Potential difference of falling charge particle

[phymateng]

Homework Statement

A particle of mass 7*10e-5 kg and charge 1e-6 C from point A to point B a distance of 3 m in the Earth's gravitational field. The kinetic energy of the particle decreases by 5.3mJ during this movement. The acceleration of gravity is 9.8 m/s^2. What is the potential difference V_b-V_a?

Homework Equations

I don't know how to get the Electric Field. I know that its a positive charge going in the same direction as the gravitational field. Since the problem says that the final kinetic energy is decreasing, then I know the velocity is decreasing and giving me a hint that there is an electric field counteracting the gravitational field. I could use the sum of all forces to equate both the fields, but that is only when the charge would stop. Do I have the right Idea?

The Attempt at a Solution

Tried to do the sum of all forces and the conservation of energy.

 

[LowlyPion]

W = q*ΔV

So you have Δ½mv² and Δmgh.

So if there was some work involved ... any ideas?

 

[nlightner]

I would approach this problem by first recognizing that the particle is experiencing two types of forces: gravitational force and electric force. The gravitational force, given by Fg = mg, is acting downwards on the particle while the electric force, given by Fe = qE, is acting upwards in the opposite direction of the gravitational force.

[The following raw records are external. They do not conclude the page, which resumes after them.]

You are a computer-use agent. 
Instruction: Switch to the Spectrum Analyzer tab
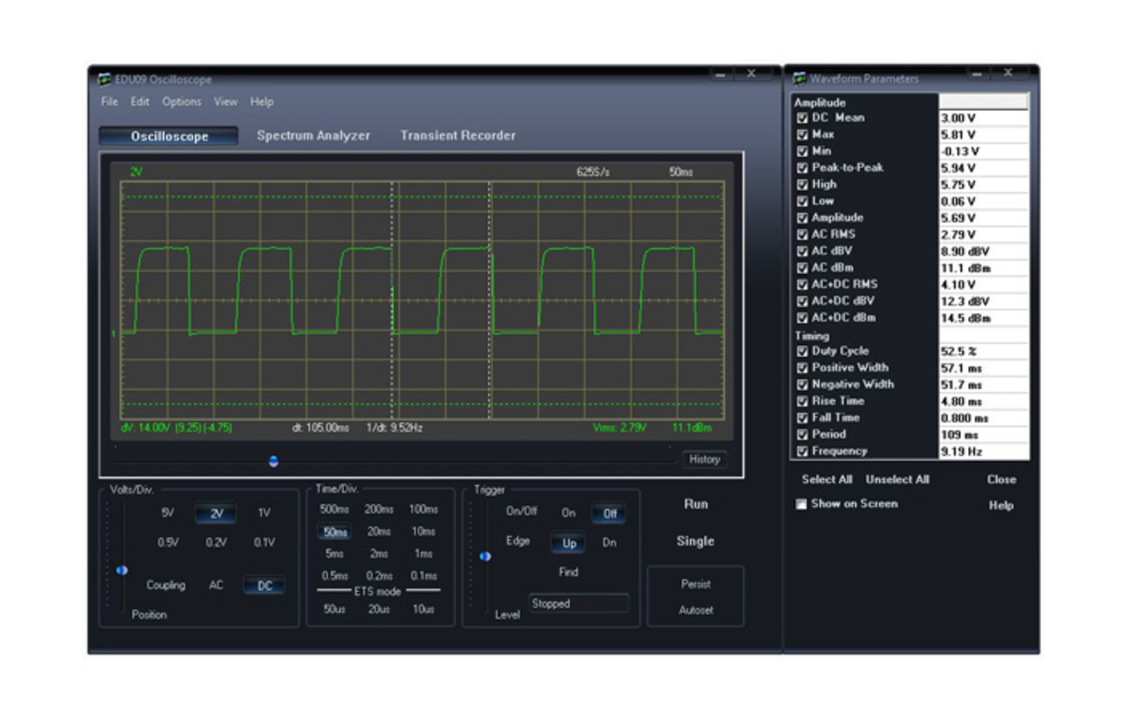[x=313, y=135]
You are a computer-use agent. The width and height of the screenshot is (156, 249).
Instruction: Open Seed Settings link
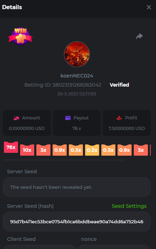[129, 206]
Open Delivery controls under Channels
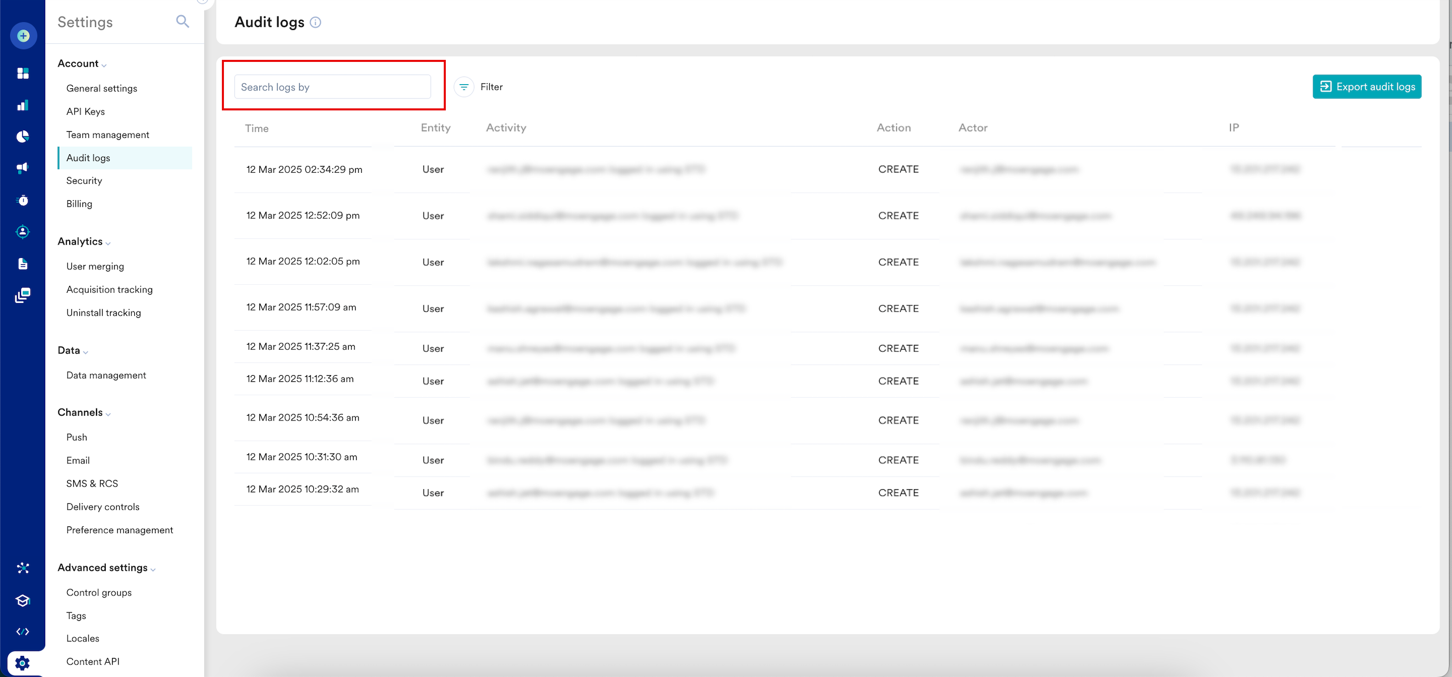This screenshot has height=677, width=1452. [x=103, y=507]
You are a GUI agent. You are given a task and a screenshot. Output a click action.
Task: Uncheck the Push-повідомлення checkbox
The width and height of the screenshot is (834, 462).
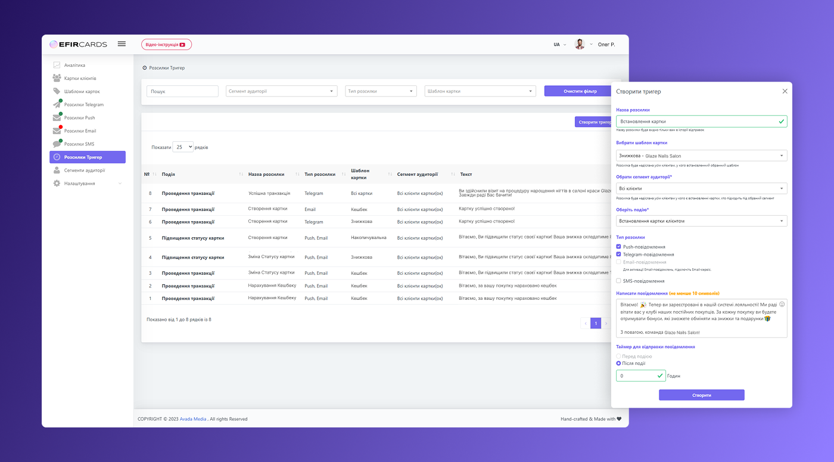click(x=618, y=246)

To determine the potential difference between point A and B, we need to consider the change in potential energy of the particle. From the conservation of energy, we know that the change in potential energy is equal to the negative of the change in kinetic energy, given by ΔU = -ΔK. Therefore, we can write:

ΔU = -ΔK
mgΔh = -ΔK
(7*10^-5 kg)(9.8 m/s^2)(3 m) = -(-5.3*10^-3 J)
2.058*10^-3 J = 5.3*10^-3 J
ΔU = 5.3*10^-3 J

Next, we can use the formula for potential energy in a uniform electric field, given by U = qEd, where d is the distance between the two points A and B. We can rearrange this equation to solve for the electric field, E:

E = U/qd

Substituting the values given in the problem, we get:

E = (5.3*10^-3 J)/(1*10^-6 C * 3 m) = 1.767*10^3 N/C

Since we know that the electric field is acting in the opposite direction of the gravitational field, we can use the electric field value to determine the potential difference between point A and B:

Vb - Va = -Ed = -(1.767*10^3 N/C)(3 m) = -5.301 V

Therefore, the potential difference between point A and B is -5.301 V, meaning that the potential at point B is lower than the potential at point A. This makes sense since the particle is losing kinetic energy as it moves from point A to B, indicating that the potential at point B is lower due to the presence of an electric field counteracting the gravitational field.